ウッドパルプを活用して「発電する床」が安価に実現するかも

| FUTURUS
ウッドパルプを活用して「発電する床」が安価に実現するかも

『発電する床』というアイディアは、さほど目新しいシステムではない。しかし、まだまだ普及に至っていないのは、コストが高いといった理由があるからだ。ところが、リサイクル材を使って、非常に安いコストで発電する床を作る技術を、ウィスコンシン大学の研究チームが発表した。

source:http://news.wisc.edu/move-over-solar-the-next-big-renewable-energy-source-could-be-at-our-feet/

ウッドパルプを化学的に処理する

『床』というのは、もともと様々なタイプの再生可能な材料で作ることができるエコなものだ。さらに、その『床』を使って、あまり高いコストをかけず、シンプルな方法で電気を生み出す方法を、ウィスコンシン大学マディソン校の研究チームが開発した。

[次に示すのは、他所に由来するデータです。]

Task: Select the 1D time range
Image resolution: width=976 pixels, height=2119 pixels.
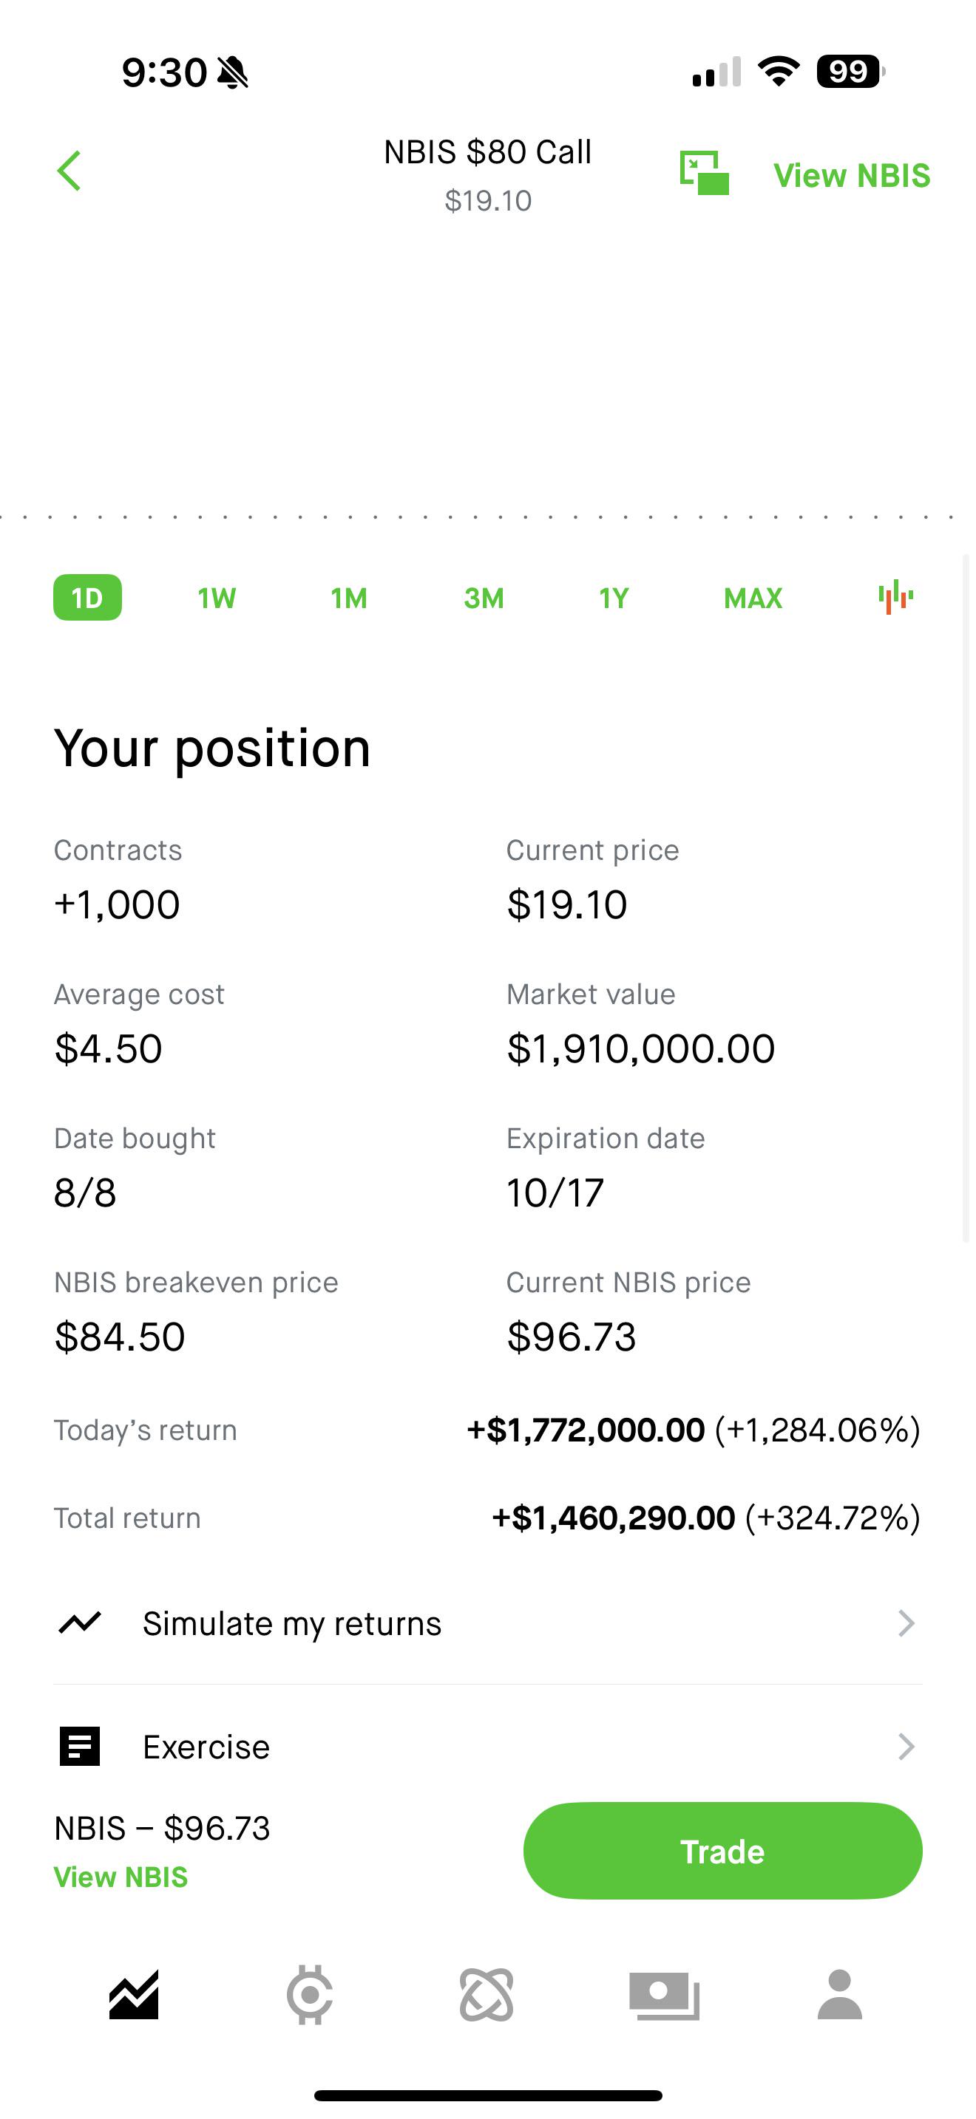Action: pos(87,597)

使用する素材はウッドパルプ。すでに床の材料として親しまれている素材だ。そして、そのウッドパルプはセルロースのナノファイバーからできている。セルロースナノファイバーは、化学的な処理をほどこしてやると、なにも処理を施していないナノファイバーと接したときに電荷を生じる。

そして、そのナノファイバーを床に埋め込んでやることで、ライトを光らせたり、バッテリーを充電したりするための電力を生み出すことができるという。また、ウッドパルプは安価で、豊富に入手でき、さまざまな産業から得られる再生可能な廃棄物でもある。

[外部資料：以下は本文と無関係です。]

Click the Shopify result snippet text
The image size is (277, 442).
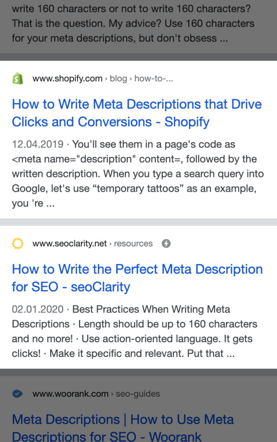click(137, 174)
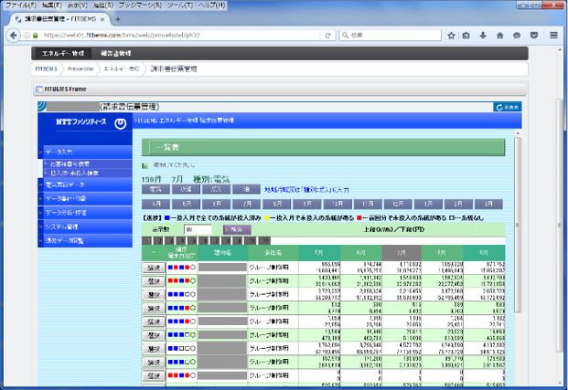Expand the データ入力 sidebar section
The width and height of the screenshot is (568, 390).
64,152
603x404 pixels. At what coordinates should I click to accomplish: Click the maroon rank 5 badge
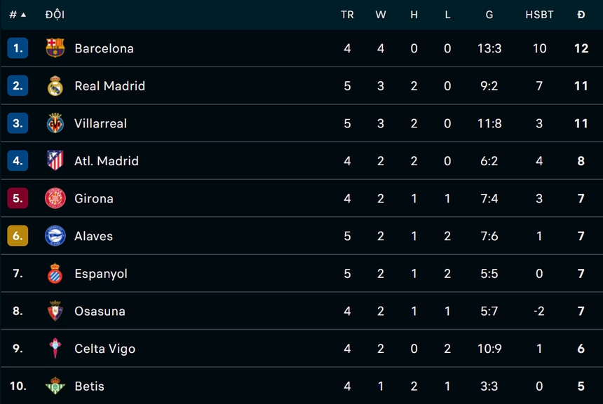[x=18, y=198]
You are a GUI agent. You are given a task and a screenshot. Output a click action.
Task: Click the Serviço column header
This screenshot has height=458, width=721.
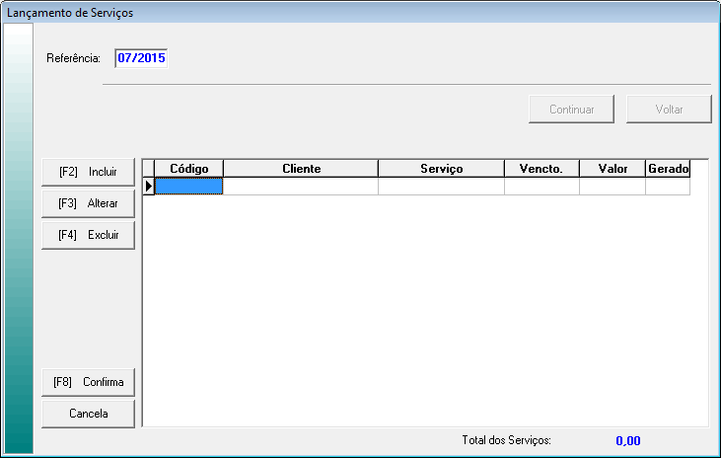coord(441,169)
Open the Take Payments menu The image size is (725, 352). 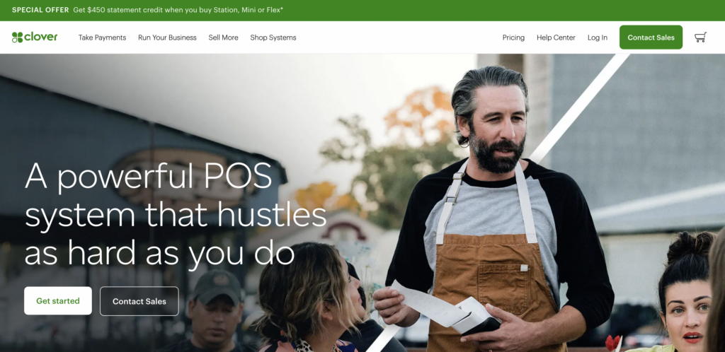(102, 38)

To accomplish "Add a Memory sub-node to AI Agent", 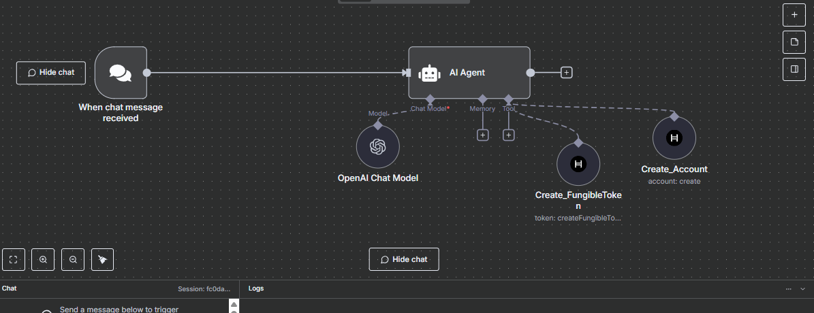I will coord(482,135).
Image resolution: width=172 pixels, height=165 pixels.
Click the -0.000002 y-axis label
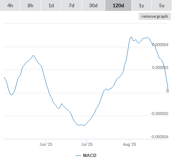click(159, 114)
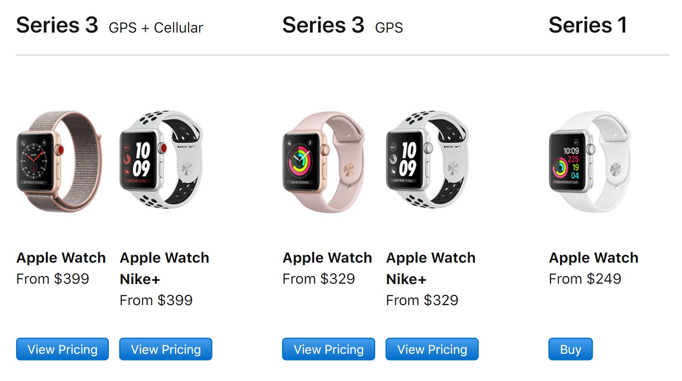Click the Apple Watch Nike+ name in the second column
682x381 pixels.
[x=164, y=268]
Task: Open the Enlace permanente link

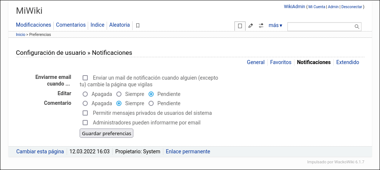Action: coord(188,151)
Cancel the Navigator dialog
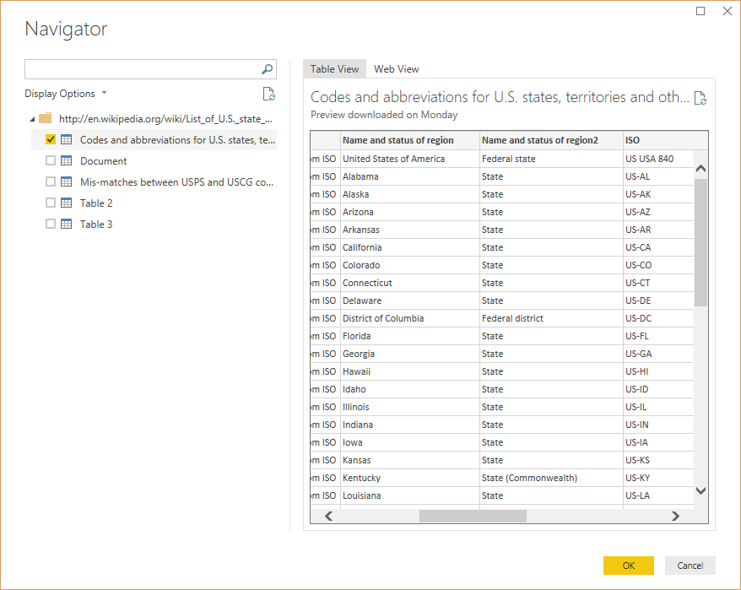This screenshot has height=590, width=741. pyautogui.click(x=690, y=565)
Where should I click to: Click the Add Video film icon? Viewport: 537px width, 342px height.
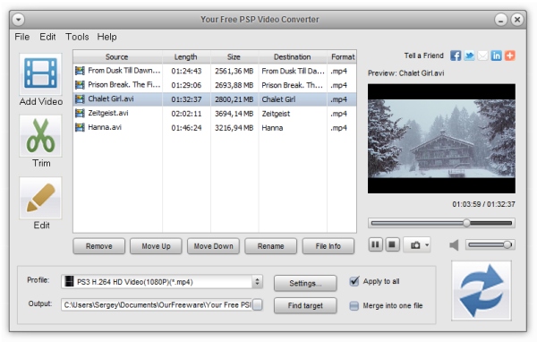pos(40,73)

ひとが歩くことで発電する素材というのはすでにあるが、従来のものはコストがかかり、リサイクルがむずかしく、大規模に使おうと思うとなかなか実用的ではないものばかりだ。その点、この新しい技術を使った床は、従来からある素材と同様に手頃なものになりえるという。

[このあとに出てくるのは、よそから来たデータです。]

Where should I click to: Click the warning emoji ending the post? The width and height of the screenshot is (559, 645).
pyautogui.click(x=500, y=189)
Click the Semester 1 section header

研究チームのXudong Wang准教授は、これまで何年もトライボエレクトリックナノジェネレーター(TENG)と呼ばれる技術のメリットを最大限に引き出すために、さまざまな素材を試してきた。トライボエレクトロニックとは、『摩擦電気の』という意味で、洋服で静電気が発生するのと同じ現象を指す。

そして、Wang教授によれば、化学的に処理したセルロースナノファイバーが、シンプルで低コストで、効果的だという。